Click below to download : Dr. Dumany's Wife - Part 1 - Chapter 13. The Valkyrs (Format : PDF)

Dr. Dumany's Wife - Part 1 - Chapter 13. The Valkyrs

PART I CHAPTER XIII. THE VALKYRS

It was about ten or twelve days after my discomfiture, and a beautiful afternoon. I was standing in my front garden, attired, as I usually had been of late, in coarse breeches, muddy top-boots, a not very clean linen blouse, and a broad, rough straw hat on my head. My face was rough and adorned with bristles. I do not think that anybody coming upon me unawares would have taken me for anything but a Slav garden labourer.
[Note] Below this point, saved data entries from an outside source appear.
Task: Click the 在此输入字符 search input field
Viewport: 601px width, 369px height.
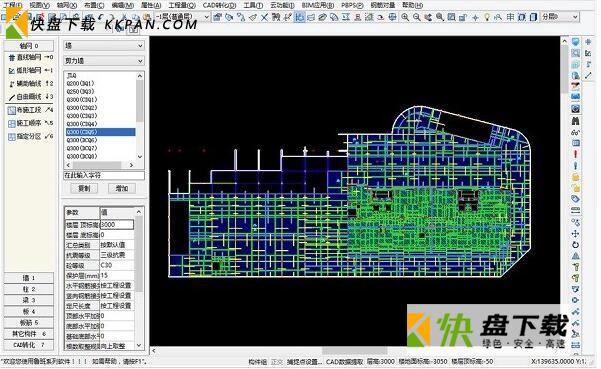Action: click(104, 175)
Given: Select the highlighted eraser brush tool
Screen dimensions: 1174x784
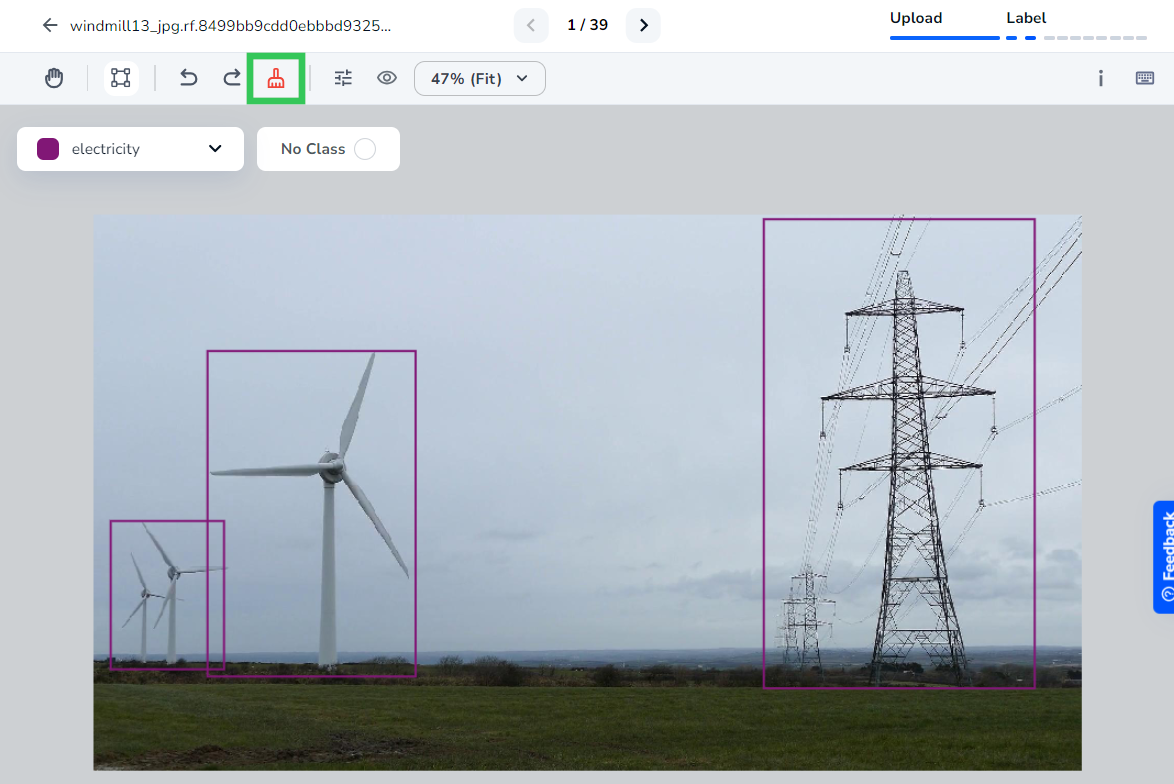Looking at the screenshot, I should (276, 77).
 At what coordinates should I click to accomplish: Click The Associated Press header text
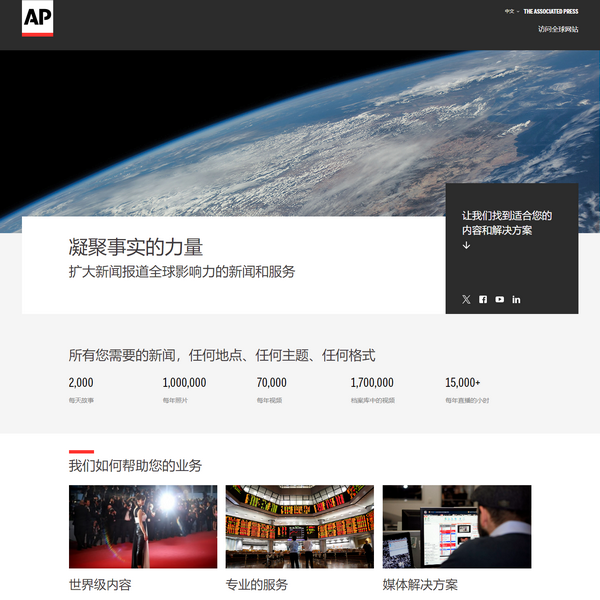coord(550,12)
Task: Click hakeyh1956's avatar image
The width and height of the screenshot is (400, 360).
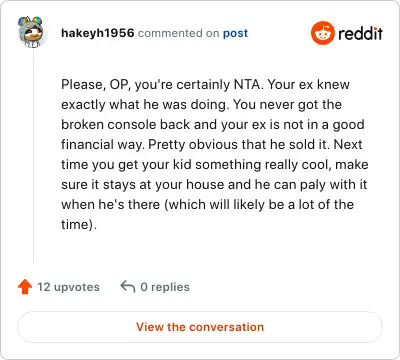Action: click(x=31, y=32)
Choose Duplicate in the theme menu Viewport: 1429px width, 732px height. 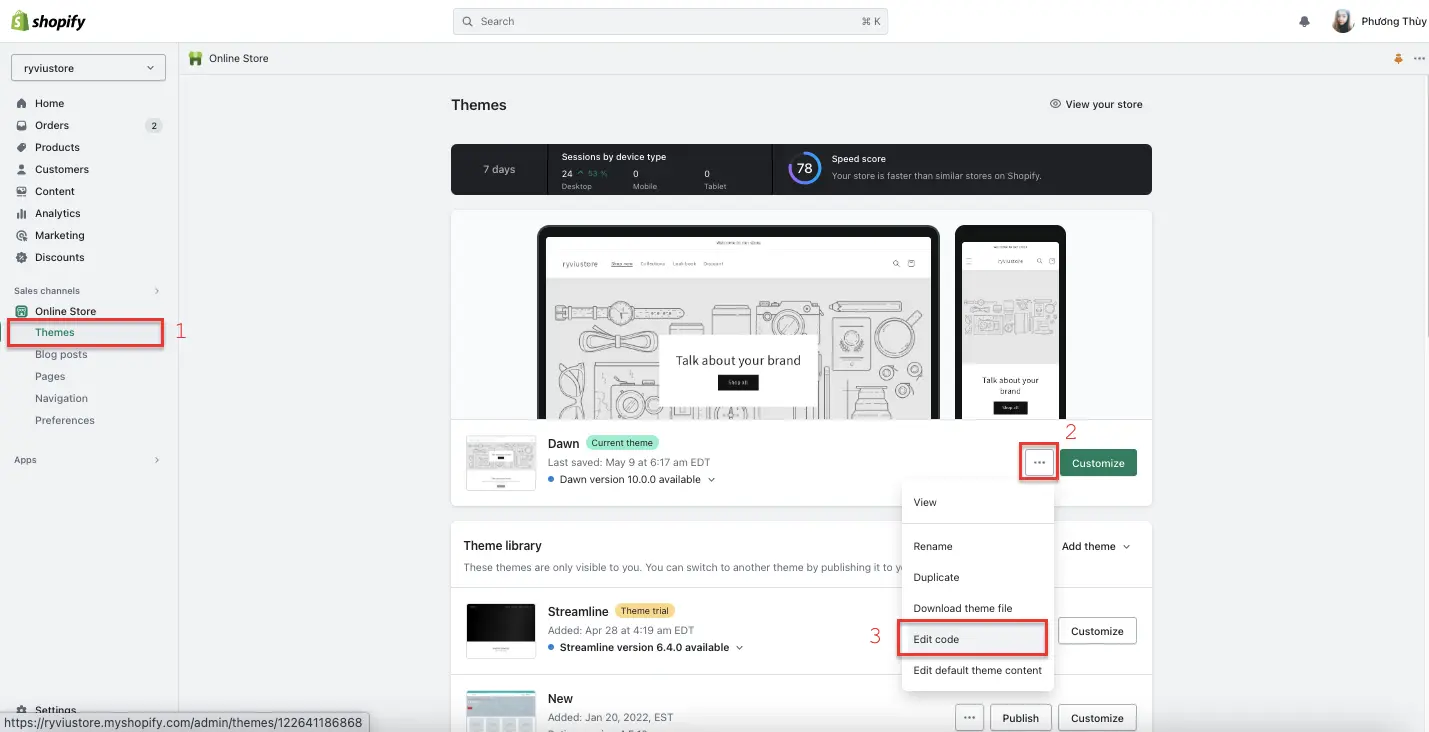click(936, 577)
Presently I heard the gallop of horses, and, looking through the new and very handsome iron trellis in front of the building, I saw three Amazons riding up to the house. I did not know them, and supposed them to be strangers in the country, approaching in order to admire the curious old building. They wore long black riding-habits, all three alike, with blue veils tied around their high beavers and entirely concealing their faces. One of them was a real Zenobia figure: tall of stature, regal in gait, a magnificent creature! The second was tall and slender, and slow and stately in movement. The third was a tiny little figure, but full of nervous vitality and energy. Opposite to the verandah of my house they checked their horses, and looked through the trellis at me as if they expected me to run out, and give them the desired information. The tall, slender lady rode nearer to the gate and looked haughtily in, while the little girl-rider cried out:

"_Tu y serais_!" Then she beckoned the groom, who was waiting behind them, to come nearer and hand her a little wooden case with a round glass set in at the front--a little photograph-apparatus.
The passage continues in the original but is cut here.